Supplied text:
■ ■ ■
Reputation: 1
I’m new to Dataflow/Apache beam. Here, I’m trying to set the BQ schema dynamically by passing the resource_name to get_schema method. When I run this locally using DirectRunner, it works fine and I can see the data ingested into BQ table. However, when I save this script as a Dataflow template, and use Cloud Run Functions to load and execute the template via Dataflow API, it results in an error, indicating that the schema is empty--ostensibly because get_schema is invoked before runtime and resource_name is a RuntimeValueProvider. Incidentally, hardcoding the schema over get_schema will make it work.
Any insight or solution to dynamically setting the BQ schema under Dataflow would be greatly appreciated. I'm also curious why it works when running locally but not when it's used as a template.
Apology in advance if I have not provided enough info/code/error log. Happy to provide more upon request.
# Function to determine the schema based on the API object
def get_schema(resource_name):
logger.info('what is resource name %s',resource_name)
if resource_name == 'adImages':
return ad_image_schema
elif resource_name == 'creatives':
return creatives_schema
elif resource_name == 'ads':
return ads_schema
elif resource_name == 'igposts':
return igposts_schema
elif resource_name == 'campaigns':
return campaigns_schema
else:
logger.error(f"META API Object {resource_name} not recognized")
■ ■ ■
Data block:
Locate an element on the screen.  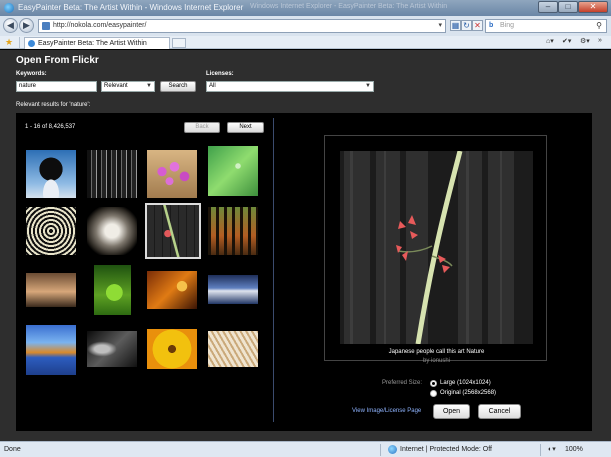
■ ■ ■
Instruction:
Answer from the Dataflow post:
(a) Which runner does the poster use when the script works locally?
(b) What does the poster use to load and execute the saved template?
(c) What does get_schema return when resource_name equals 'creatives'?

Solved problem:
(a) DirectRunner.
(b) Cloud Run Functions, via the Dataflow API.
(c) creatives_schema.